This section provides an overview of each method, details on implementation, code samples, and links to relevant API references. Reading feature data for inference unlocks model predictions in production using features engineered and stored in Tecton.
Aggregations during online feature read​
This section explains how aggregations are performed when reading feature data from Tecton.
During materialization, Tecton keeps track of the latest timestamp that has been written to the online store for each feature views in an internal status table.
For a batch materialization job, the status table is updated if the job completes, even if no new rows were written.
For a stream materialization job, the status table is updated strictly based on newer rows based and their timestamps.

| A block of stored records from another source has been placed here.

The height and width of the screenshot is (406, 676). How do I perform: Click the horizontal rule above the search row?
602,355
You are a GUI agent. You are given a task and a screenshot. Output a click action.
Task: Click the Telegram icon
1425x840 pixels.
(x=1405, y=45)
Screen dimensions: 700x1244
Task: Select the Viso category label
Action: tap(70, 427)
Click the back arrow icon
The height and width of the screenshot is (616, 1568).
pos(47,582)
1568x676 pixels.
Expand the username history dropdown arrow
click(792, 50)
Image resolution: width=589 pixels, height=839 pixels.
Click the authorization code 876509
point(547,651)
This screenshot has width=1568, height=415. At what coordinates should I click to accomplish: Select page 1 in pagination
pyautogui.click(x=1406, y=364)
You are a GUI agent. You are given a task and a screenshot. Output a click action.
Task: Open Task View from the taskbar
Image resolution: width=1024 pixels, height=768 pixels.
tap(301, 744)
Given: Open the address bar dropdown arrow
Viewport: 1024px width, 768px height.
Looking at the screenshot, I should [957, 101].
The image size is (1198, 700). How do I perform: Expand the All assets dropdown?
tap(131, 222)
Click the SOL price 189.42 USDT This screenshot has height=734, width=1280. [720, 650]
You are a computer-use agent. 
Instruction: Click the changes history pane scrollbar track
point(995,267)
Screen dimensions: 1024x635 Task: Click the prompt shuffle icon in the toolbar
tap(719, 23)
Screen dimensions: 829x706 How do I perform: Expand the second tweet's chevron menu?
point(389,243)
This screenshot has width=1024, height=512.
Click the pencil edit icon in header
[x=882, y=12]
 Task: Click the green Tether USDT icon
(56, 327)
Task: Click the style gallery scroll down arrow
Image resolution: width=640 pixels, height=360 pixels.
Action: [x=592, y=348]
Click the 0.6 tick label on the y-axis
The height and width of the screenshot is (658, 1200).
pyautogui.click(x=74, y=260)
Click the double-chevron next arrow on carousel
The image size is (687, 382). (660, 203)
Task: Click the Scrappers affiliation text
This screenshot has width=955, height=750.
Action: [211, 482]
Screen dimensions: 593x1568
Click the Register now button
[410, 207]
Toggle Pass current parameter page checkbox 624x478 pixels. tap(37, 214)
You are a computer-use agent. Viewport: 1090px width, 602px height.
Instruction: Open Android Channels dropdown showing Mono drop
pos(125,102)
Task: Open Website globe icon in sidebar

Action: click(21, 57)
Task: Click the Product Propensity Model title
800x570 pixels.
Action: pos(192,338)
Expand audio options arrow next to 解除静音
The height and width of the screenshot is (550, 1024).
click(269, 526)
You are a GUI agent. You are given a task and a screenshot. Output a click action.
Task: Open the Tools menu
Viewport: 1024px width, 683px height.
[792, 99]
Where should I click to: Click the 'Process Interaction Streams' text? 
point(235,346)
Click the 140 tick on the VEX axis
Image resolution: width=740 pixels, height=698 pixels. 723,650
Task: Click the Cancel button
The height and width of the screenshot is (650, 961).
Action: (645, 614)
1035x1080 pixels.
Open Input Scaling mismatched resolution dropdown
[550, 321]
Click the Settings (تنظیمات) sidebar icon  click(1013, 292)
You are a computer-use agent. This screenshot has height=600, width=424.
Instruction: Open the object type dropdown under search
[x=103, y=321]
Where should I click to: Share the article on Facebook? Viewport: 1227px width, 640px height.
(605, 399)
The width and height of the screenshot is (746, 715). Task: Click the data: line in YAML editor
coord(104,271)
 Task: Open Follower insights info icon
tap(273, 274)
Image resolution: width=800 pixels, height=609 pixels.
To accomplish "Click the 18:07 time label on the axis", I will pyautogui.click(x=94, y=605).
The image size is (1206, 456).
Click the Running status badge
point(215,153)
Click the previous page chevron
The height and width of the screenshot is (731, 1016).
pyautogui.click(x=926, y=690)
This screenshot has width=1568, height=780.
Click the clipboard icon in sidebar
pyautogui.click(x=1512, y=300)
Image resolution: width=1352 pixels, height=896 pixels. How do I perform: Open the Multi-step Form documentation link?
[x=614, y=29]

When reading feature data from Tecton, all aggregations are performed relative to the latest timestamp written to the online store for the feature view, rather than relative to the current wall clock time. This means that retrieved feature values update at the same rate as newer stream values arrive (i.e. slowly-updating feature views have slowly-updating feature values).
Server Groups​
Server Groups provide a way to isolate and scale the serving infrastructure for different feature services. Each server group can be configured with a different desired number of nodes and autoscaling policies. There can be two different kinds of server groups:
- Feature Server Groups: These server groups are responsible for reading and serving feature vectors from the online store.
- Transform Server Groups: These server groups are responsible for running real-time feature view transformations.